How to Snorkel -- A Beginner's Guide to Snorkeling
Florida's Springs Provide Great Snorkeling
Learning how to snorkel is fairly easy, assuming you're already a pretty good swimmer. If you can drink through a soda straw, you can probably mouth breathe through a short tube. And mouth-breathing through a short tube while you're face is in the water is, well, snorkeling.
Oftentimes, in my observations at least, a big reason people want to learn how to snorkel is to prepare for some upcoming trip to the Florida Keys, the Caribbean, or some other part of the world where snorkeling is a big attraction.
Snorkeling in Key Largo is the Best
Whatever your reason, I've included information on this page designed to help you get started enjoying the amazing world to be found beneath the surface of this planet's waters, especially here in Florida, where we have great expanses of blue ocean waters, some living coral reefs, and an abundance of crystal karst springs.
Fair Warning :-)

#### [TASK STATEMENT]
According to the beginner's snorkeling guide above, what should you already be for learning to snorkel to be fairly easy?

#### [DATA RECORDS]
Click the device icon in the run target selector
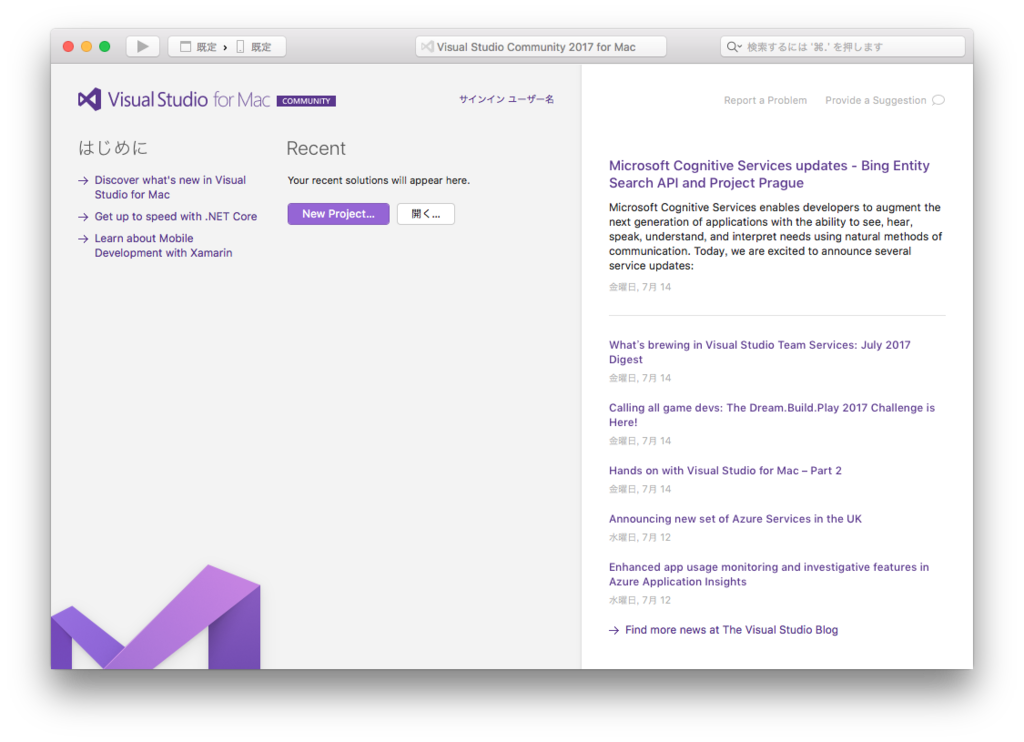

---

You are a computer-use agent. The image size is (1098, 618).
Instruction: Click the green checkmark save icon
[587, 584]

==

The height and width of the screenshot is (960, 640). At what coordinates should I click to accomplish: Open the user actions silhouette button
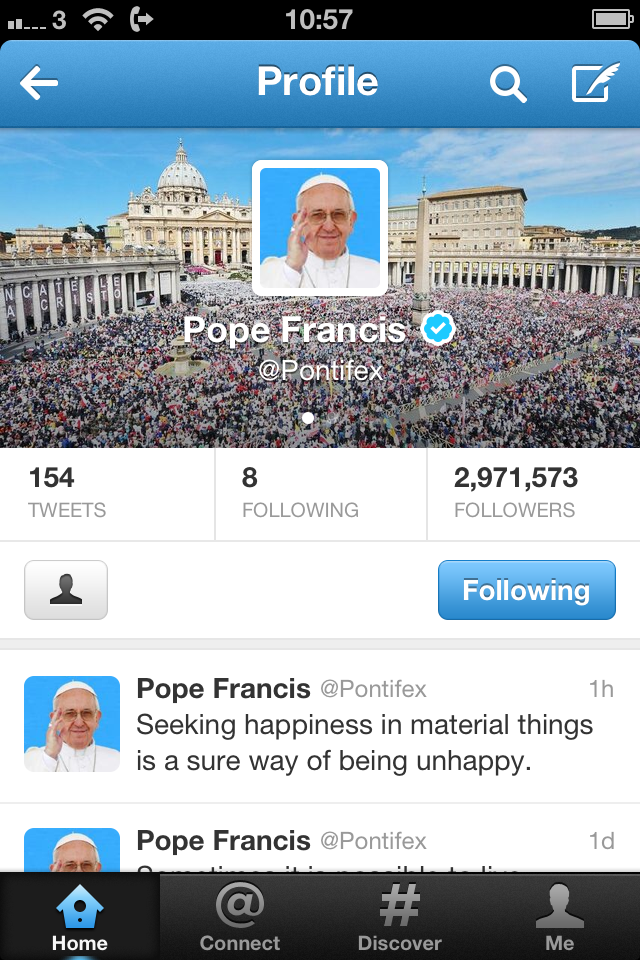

#### [OUTPUT FOR THIS EXERCISE]
A pretty good swimmer.